Lim’s stone carvings were a revelation to me when I first saw them at Camden Arts Centre in 1999, but it’s only now, with this first full career retrospective, that audiences have the chance to follow her development from the found wood and painted steel forms of the 1960s through to the carvings in marble, Portland stone and granite on which she focused from the late 1970s. In whatever medium – including prints and paper cuts – her art was always spare and graceful. It was important to her ‘to make a clear, unfussy statement of form’.

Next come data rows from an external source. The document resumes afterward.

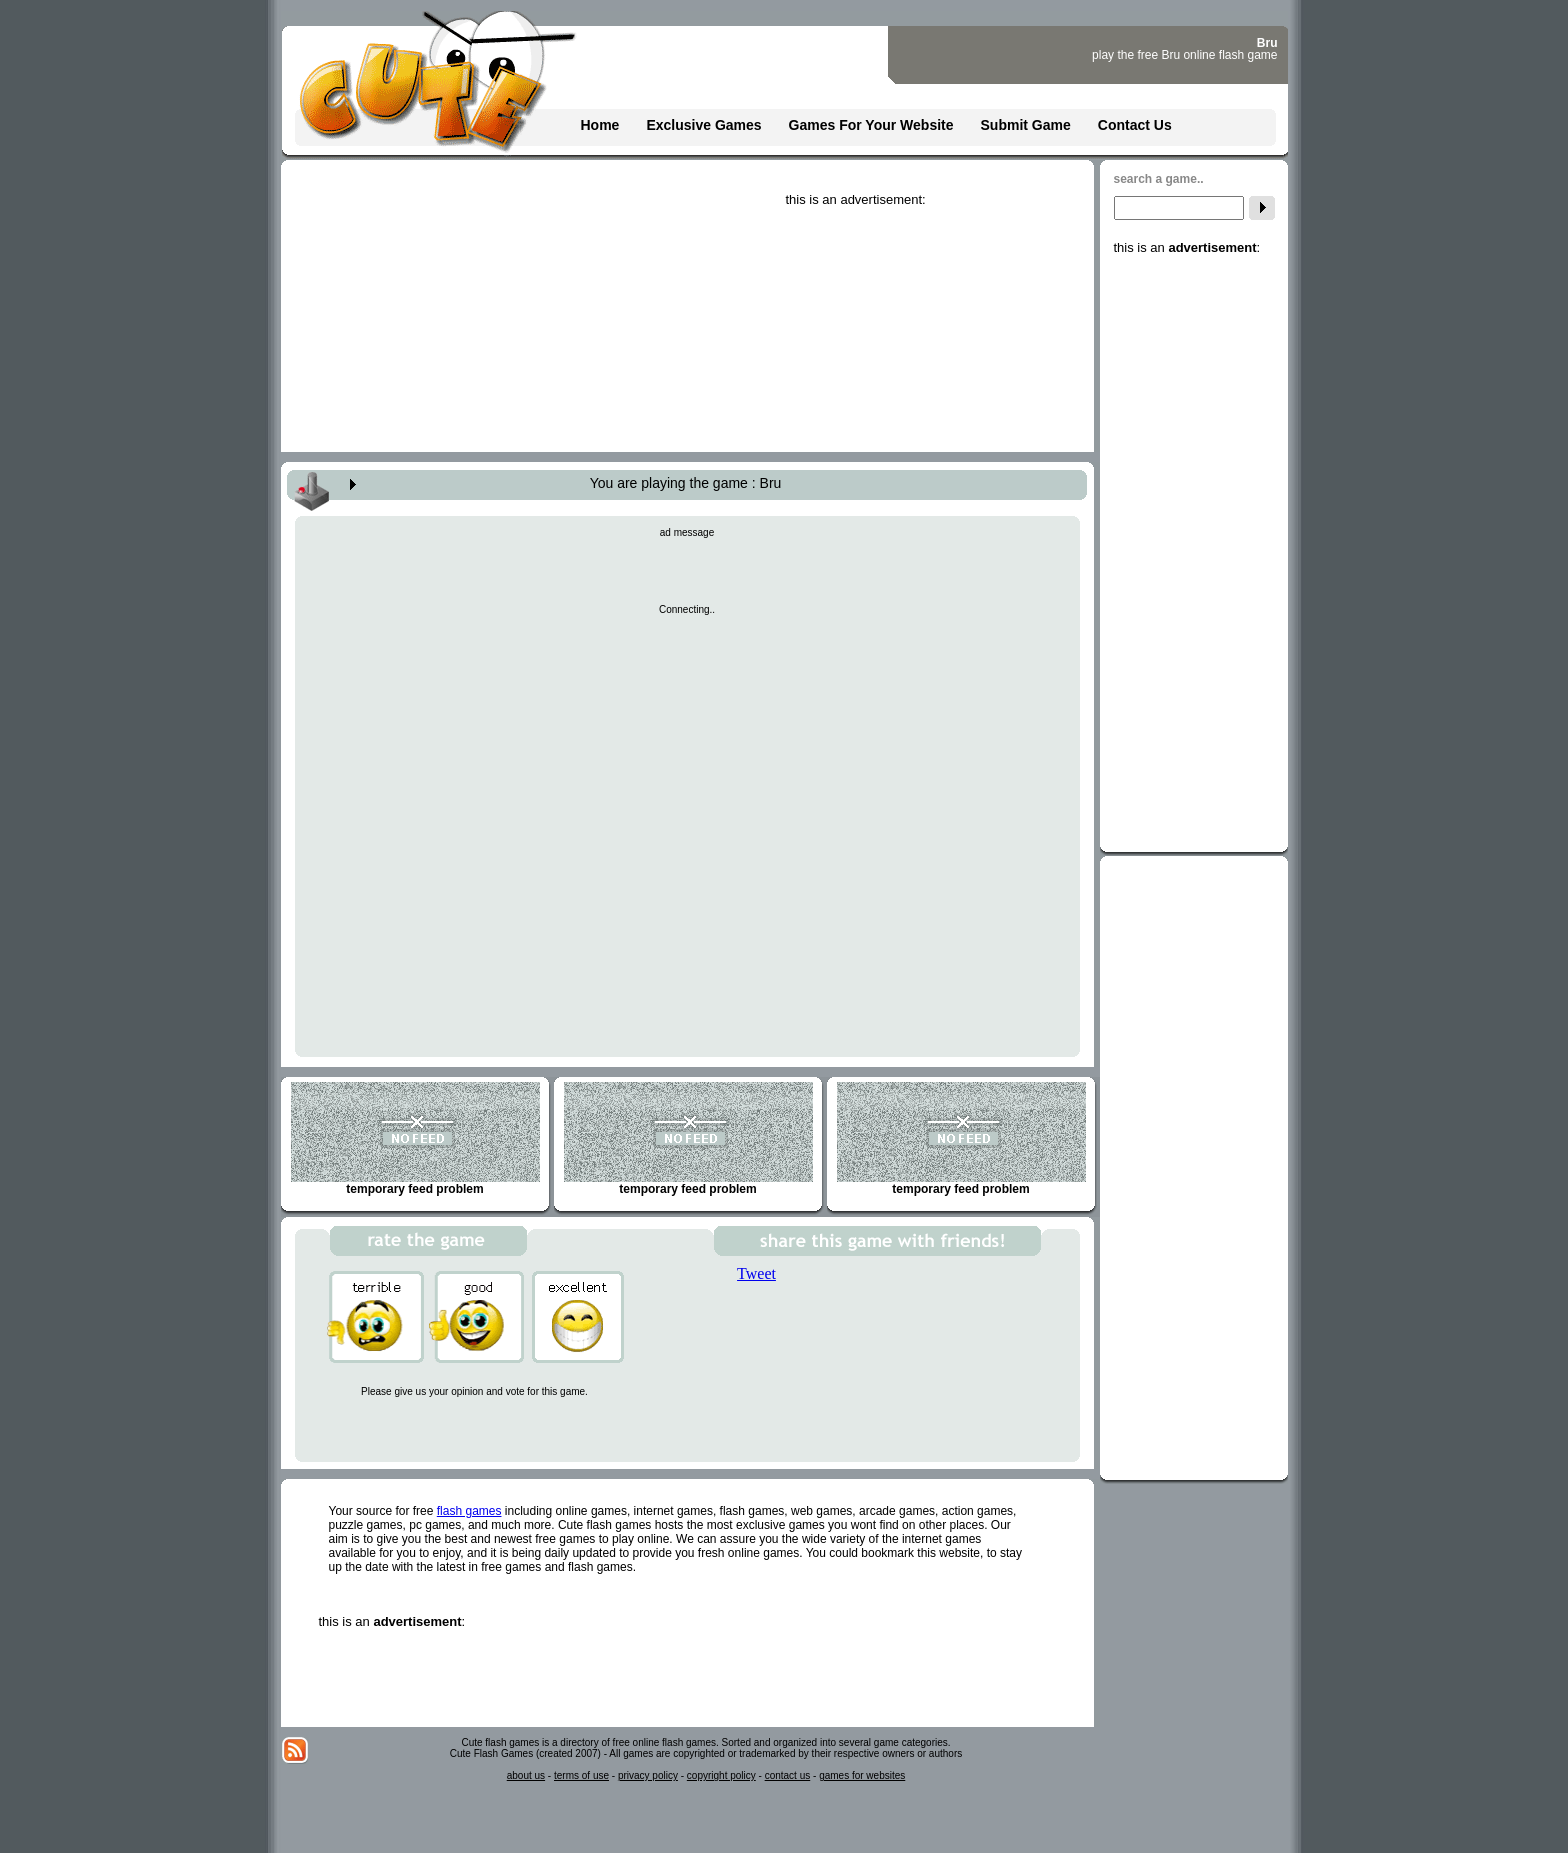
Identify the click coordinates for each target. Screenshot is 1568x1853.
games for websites (862, 1775)
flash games (469, 1511)
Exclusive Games (703, 125)
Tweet (756, 1273)
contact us (788, 1775)
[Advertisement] (936, 332)
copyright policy (721, 1775)
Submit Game (1026, 125)
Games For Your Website (871, 125)
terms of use (581, 1775)
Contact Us (1135, 125)
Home (600, 125)
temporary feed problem (415, 1139)
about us (526, 1775)
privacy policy (648, 1775)
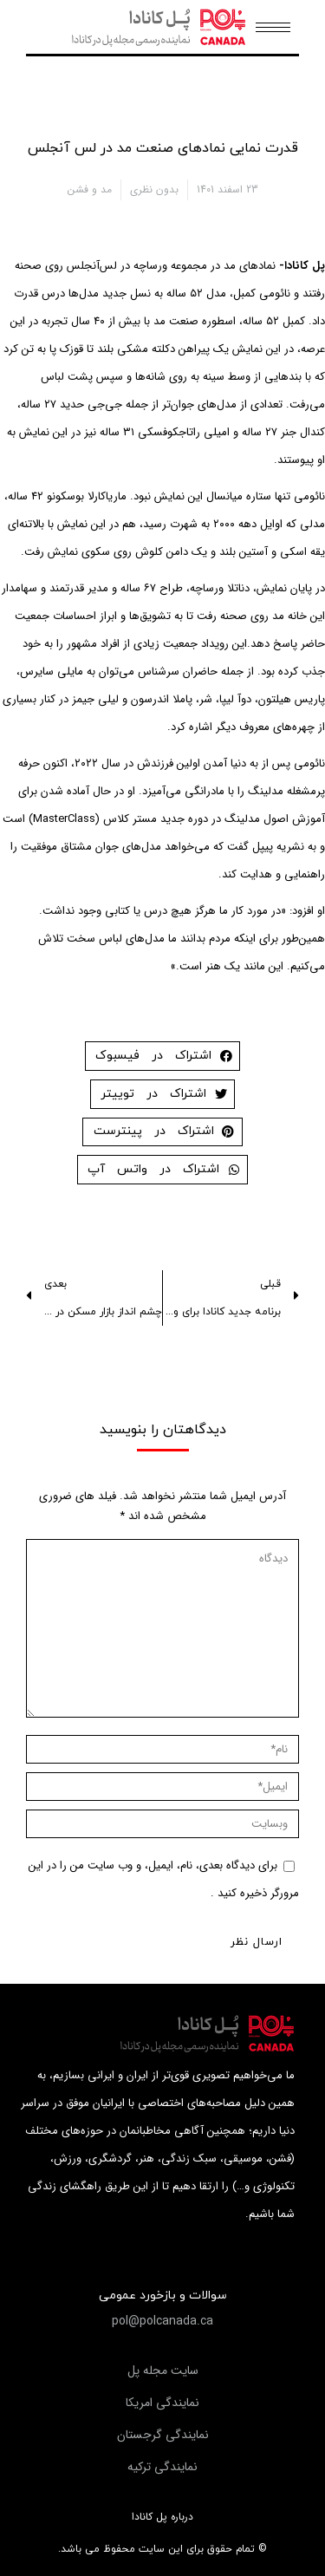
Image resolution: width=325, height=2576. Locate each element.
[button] (162, 2321)
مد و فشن (90, 189)
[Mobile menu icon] (273, 27)
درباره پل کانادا (162, 2517)
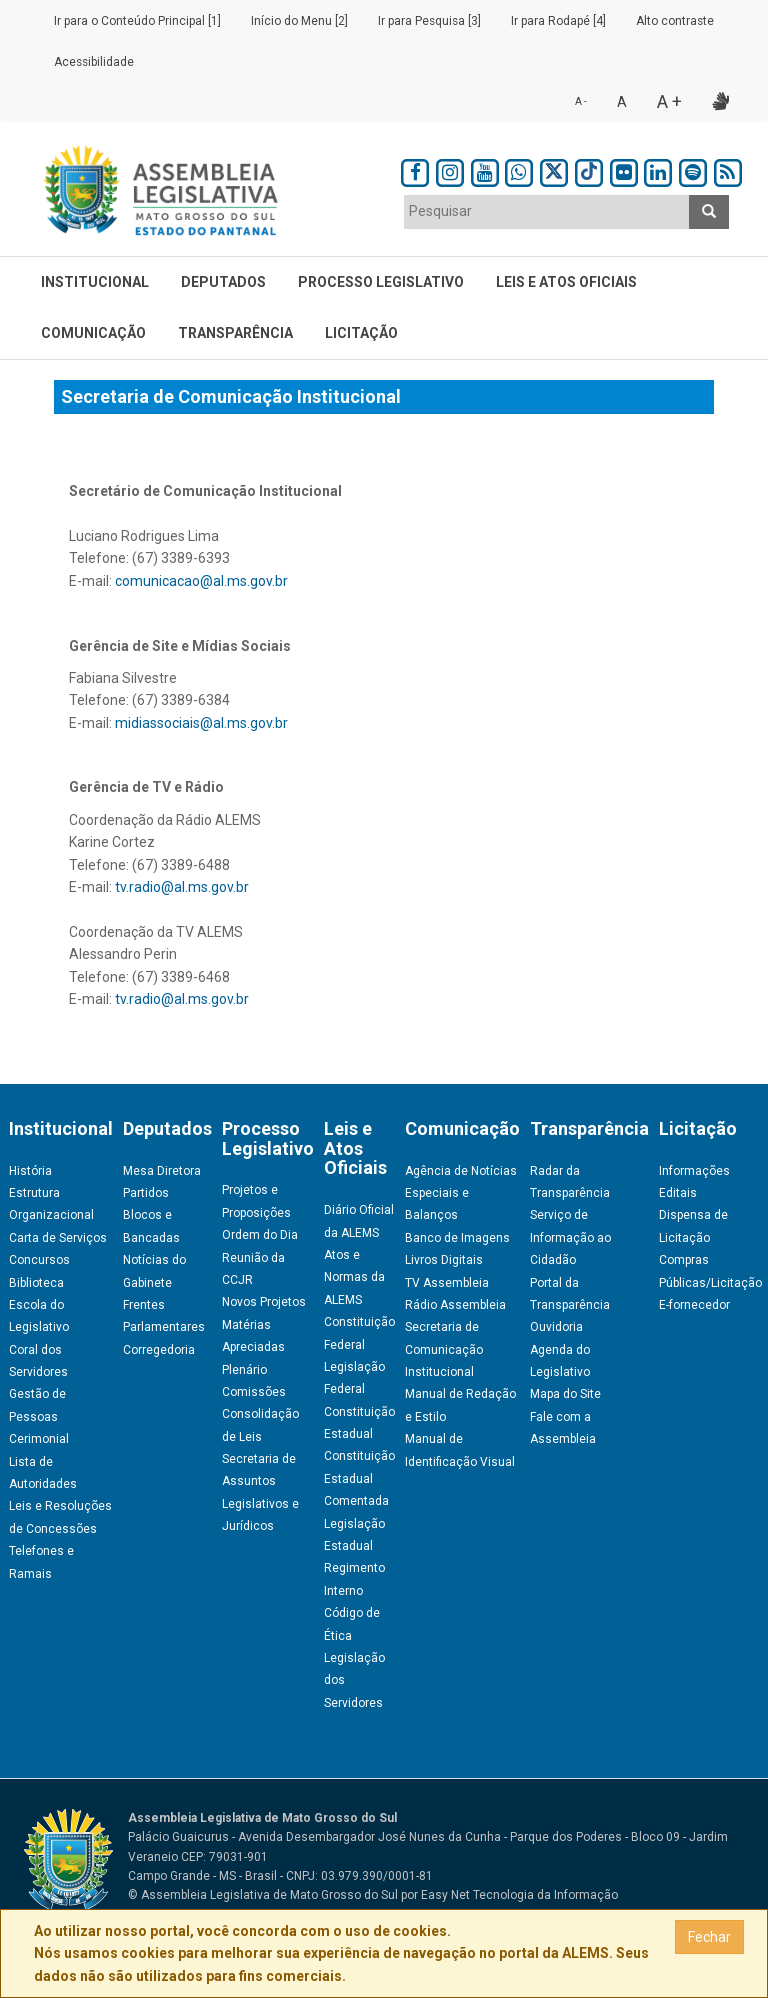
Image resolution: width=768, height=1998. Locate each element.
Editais (678, 1193)
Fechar (709, 1937)
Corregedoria (159, 1350)
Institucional (95, 282)
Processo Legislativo (381, 282)
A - (581, 101)
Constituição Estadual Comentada (359, 1478)
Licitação (361, 333)
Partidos (146, 1193)
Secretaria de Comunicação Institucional (444, 1349)
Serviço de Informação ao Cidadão (570, 1237)
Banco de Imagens (457, 1238)
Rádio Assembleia (455, 1305)
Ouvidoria (556, 1327)
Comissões (254, 1392)
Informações (694, 1171)
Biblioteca (36, 1283)
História (30, 1171)
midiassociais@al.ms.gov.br (201, 723)
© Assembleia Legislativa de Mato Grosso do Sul (263, 1895)
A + (669, 101)
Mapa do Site (565, 1394)
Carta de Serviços (58, 1238)
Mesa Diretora (162, 1171)
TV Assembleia (447, 1283)
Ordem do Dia (260, 1235)
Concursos (39, 1260)
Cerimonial (39, 1439)
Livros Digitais (444, 1260)
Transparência (235, 333)
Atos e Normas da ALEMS (354, 1277)
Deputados (223, 282)
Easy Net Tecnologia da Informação (519, 1895)
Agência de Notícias (461, 1171)
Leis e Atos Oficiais (566, 282)
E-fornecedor (694, 1305)
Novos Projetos (264, 1302)
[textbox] (547, 211)
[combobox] (547, 212)
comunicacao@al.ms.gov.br (201, 581)
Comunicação (93, 333)
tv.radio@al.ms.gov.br (182, 887)
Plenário (244, 1370)
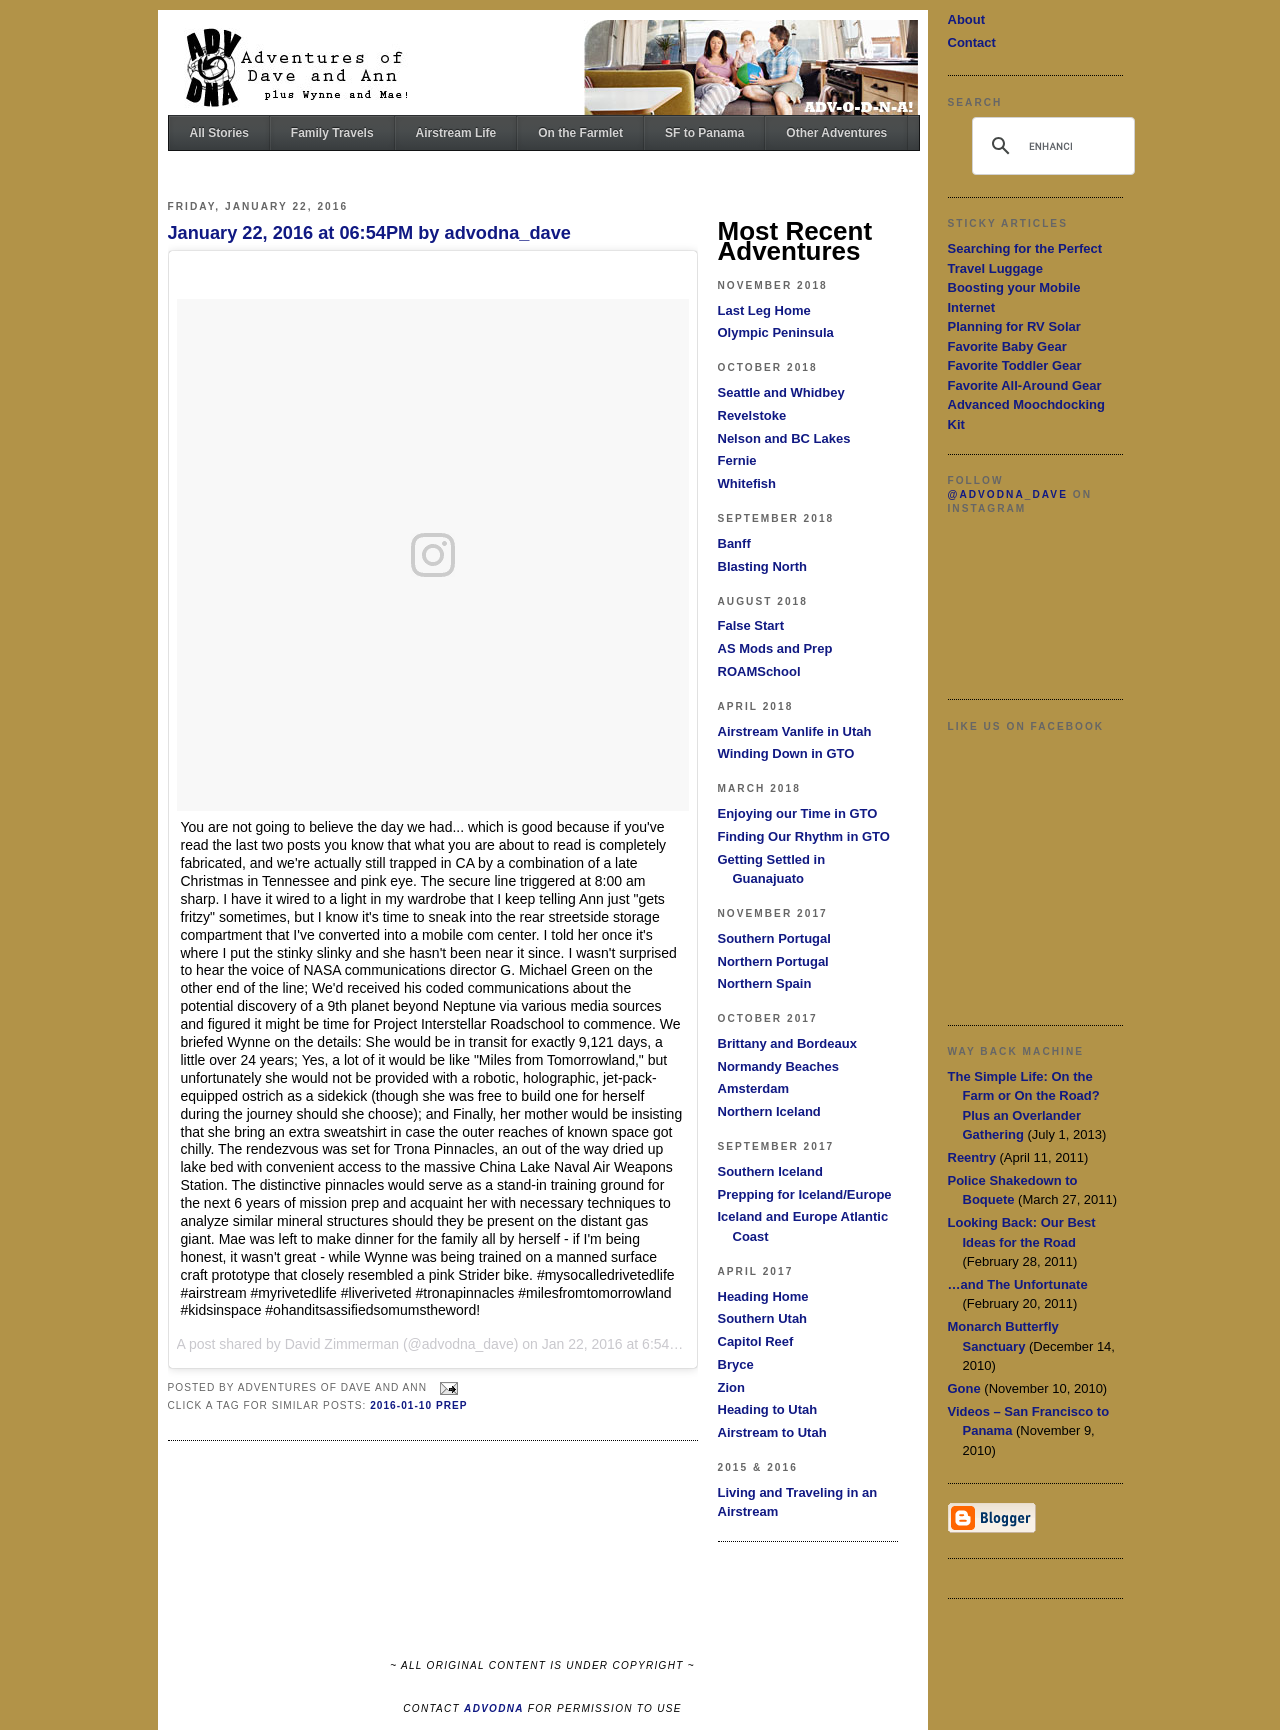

Lim’s sculptures draw you into their orbit; Frink’s arrest you
Born in Singapore to a Malaysian-Chinese family, Lim came to London aged 18 in 1954 to study sculpture at Central St Martin’s under Anthony Caro and Elisabeth Frink. When Caro, still in his figurative phase, belittled her first forays into abstraction, Frink advised her to move to the Slade. But it was her extensive travels, first alone and then with her husband, the sculptor William Turnbull, that constituted her ‘main art education’. In Greece, Italy, Egypt, Cambodia, Japan and China, the architecture impressed her as much as the art: ‘I found that I always responded to things that were done in earlier civilisations that seemed to have less elaboration and more strength.’
Her stone carvings close the gap between ancient and modern, the grooves in ‘Windstone’ (1989) recalling the fluting of ancient Greek columns and the slashes in ‘Column P’ (1984) the sliced canvases of Lucio Fontana.